For the past several months (maybe even year or two), I've been pondering an essay on how short and overt expressions of Christianity seem to be a staple feature of the country music genre and the severe cognitive dissonance this sometimes produces. Several events have happened recently that convince me I need to write this essay sooner, rather than later.

So, to get the ball rolling, let me point out one juxtaposition that currently makes my teeth ache: Carrie Underwood, the new country sensation whose career was launched by American Idol. Her first release was a sappy number named "Jesus, Take the Wheel" and had all the theological subtlety of a brick in the face. Her second release was an unremarkable coming-of-age number "Don't Forget to Remember Me" which pretty much confirmed her reputation as Sweetness and Light Personified. Her current release, however, changed all of that. "Before He Cheats" is a powerful and raw number about getting revenge on a no-good cheatin' scoundrel -- and let me tell you, his truck is toast. By the time she gets done with it, you could put it between your legs, squeeze it like toothpaste, and nine out of ten dentists wouldn't recommend it for anything.

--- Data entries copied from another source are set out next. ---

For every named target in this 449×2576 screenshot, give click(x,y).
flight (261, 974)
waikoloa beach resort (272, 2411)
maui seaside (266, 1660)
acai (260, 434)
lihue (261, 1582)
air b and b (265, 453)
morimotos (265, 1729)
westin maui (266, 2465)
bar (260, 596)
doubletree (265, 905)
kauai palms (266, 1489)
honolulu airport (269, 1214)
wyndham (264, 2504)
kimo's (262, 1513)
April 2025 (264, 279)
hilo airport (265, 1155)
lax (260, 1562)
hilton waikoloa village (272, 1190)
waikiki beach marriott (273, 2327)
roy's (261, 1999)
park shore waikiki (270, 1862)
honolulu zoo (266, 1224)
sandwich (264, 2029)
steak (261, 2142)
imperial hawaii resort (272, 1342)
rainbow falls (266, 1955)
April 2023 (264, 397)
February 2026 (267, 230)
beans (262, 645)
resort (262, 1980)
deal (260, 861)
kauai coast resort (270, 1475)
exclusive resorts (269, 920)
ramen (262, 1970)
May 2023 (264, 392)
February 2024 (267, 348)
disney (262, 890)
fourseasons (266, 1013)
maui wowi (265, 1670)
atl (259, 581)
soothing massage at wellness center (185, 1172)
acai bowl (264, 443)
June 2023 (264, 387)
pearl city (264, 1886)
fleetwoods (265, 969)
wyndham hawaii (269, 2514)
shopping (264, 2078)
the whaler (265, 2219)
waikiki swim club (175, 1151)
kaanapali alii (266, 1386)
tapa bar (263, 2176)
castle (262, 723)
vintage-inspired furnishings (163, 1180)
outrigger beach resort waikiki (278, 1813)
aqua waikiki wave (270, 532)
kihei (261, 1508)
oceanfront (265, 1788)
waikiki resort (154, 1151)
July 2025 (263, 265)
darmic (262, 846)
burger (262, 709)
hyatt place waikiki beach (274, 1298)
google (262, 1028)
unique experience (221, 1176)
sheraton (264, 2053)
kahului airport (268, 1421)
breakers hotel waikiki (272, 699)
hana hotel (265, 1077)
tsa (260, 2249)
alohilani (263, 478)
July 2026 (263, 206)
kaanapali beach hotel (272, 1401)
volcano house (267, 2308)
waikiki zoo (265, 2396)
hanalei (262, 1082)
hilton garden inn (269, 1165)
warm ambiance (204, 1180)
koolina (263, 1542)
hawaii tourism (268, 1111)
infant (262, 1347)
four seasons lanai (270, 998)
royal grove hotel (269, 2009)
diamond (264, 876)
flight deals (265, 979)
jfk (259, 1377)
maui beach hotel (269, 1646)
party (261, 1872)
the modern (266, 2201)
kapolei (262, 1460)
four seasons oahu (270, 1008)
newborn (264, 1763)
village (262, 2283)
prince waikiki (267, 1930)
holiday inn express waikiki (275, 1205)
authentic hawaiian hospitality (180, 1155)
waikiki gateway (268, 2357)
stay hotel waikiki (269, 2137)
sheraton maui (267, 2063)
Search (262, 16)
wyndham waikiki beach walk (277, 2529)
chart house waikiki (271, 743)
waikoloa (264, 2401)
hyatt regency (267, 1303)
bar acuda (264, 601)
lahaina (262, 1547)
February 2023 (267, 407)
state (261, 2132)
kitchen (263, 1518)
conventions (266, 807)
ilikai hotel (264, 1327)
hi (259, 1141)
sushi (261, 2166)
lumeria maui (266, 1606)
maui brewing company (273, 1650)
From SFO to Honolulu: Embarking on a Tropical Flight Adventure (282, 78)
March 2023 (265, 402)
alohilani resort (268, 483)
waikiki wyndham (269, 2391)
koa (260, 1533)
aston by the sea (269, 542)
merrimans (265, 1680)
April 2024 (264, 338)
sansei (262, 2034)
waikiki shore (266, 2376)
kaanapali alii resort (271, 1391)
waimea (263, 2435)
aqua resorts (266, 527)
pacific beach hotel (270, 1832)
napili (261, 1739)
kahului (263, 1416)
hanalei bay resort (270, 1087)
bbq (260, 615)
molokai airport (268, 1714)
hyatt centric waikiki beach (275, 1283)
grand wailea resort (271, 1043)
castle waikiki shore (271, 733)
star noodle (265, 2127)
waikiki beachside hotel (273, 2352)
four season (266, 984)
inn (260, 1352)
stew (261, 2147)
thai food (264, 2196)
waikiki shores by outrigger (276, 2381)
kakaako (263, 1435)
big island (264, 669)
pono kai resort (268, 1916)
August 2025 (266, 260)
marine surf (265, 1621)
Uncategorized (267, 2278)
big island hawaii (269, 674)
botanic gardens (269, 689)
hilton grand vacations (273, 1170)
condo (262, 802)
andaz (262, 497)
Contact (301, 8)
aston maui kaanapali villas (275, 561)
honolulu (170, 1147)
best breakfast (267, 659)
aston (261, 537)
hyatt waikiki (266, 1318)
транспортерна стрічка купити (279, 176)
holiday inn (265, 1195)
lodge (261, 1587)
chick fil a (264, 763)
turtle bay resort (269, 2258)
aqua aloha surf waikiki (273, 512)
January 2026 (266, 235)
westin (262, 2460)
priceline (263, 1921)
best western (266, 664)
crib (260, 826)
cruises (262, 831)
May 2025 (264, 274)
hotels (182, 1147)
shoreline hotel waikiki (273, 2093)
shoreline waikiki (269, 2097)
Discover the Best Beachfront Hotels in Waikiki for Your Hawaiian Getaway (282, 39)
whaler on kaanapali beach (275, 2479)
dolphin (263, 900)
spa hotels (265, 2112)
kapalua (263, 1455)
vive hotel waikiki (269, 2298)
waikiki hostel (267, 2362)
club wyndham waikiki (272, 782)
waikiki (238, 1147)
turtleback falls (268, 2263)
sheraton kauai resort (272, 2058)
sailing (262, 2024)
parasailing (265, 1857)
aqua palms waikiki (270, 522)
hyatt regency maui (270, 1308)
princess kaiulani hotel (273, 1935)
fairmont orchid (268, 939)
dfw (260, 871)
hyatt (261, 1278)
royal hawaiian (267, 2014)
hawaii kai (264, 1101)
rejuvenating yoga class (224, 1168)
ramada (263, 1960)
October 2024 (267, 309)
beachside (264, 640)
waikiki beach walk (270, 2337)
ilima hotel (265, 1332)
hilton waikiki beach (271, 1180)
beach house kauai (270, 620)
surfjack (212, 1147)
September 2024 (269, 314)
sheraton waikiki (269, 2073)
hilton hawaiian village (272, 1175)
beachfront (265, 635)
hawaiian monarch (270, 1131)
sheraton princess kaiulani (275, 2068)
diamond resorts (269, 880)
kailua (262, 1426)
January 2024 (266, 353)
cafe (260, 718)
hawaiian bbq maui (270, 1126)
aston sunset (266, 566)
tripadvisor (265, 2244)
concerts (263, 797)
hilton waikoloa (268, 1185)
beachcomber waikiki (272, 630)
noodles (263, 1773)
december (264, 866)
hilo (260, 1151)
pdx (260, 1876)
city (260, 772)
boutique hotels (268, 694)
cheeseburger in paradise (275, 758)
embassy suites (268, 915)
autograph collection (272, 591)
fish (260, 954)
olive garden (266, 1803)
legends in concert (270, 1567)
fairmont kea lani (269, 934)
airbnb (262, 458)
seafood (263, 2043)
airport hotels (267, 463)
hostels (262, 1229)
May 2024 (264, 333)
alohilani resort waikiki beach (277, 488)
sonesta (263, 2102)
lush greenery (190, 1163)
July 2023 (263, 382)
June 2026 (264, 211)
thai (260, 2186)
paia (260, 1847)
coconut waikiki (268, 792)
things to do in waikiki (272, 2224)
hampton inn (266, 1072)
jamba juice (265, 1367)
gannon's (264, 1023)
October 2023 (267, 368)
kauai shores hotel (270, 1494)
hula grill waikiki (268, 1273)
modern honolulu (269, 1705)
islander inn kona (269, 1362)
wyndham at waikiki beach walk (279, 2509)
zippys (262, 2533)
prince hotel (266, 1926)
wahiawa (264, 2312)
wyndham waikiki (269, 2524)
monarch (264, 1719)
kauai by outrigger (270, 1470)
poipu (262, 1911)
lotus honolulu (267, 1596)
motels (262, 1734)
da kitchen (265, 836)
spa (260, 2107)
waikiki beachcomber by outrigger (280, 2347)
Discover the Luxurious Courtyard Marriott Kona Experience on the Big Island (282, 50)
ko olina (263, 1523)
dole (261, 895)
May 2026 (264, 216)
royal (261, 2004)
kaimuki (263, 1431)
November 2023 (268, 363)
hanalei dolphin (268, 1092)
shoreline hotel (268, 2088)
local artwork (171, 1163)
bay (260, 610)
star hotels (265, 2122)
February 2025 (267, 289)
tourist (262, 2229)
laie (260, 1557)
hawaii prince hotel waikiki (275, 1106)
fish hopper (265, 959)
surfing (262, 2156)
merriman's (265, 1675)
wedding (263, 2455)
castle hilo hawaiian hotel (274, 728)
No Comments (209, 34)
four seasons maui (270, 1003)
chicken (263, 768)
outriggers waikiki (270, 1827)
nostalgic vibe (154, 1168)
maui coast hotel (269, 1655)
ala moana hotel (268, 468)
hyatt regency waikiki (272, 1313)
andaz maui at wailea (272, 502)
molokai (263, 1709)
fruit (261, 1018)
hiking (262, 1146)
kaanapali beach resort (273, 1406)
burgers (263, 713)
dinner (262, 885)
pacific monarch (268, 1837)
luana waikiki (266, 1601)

Of her three songs, "Before He Cheats" is the only one I like. Yet I'd like it a lot better if someone else -- anyone else -- sang it, because Carrie "Jesus, Take the Wheel" Underwood may have the singing chops to pull the number off, but the mental clash between the message in the two songs is overpowering. Now, I don't want to say that people who profess Christian beliefs must always be paragons of virtue in every way, because even if it were possible I don't think it's a healthy goal to pursue. (Remind me some other time to share my thoughts on what being Christ-like means.)

On the other hand, though, there's too big of a gap between "Jesus, Take the Wheel" and "Before He Cheats." Yes, I know, these are songs; they're entertainment. But that's what really bothers me. There is a large group of people out there who self-identify as Christian, who are (for the most part) decent people. Yet few of them look at these two songs and say, "Um, gee, something doesn't add up here." The country music industry -- widely known (and lampooned) for its constant repition of such uplifting themes as infidelity, drunkeness, violence, and other disaster of life both major and minor -- has managed to pull a fast one on its audience by inserting brief interludes of verbal piousness in a format that is otherwise filled with examples of every heartache, vice, and sin known to man.

Where is the disconnect? How does this happen? Is this a failure of Christianity or is there something else at work here?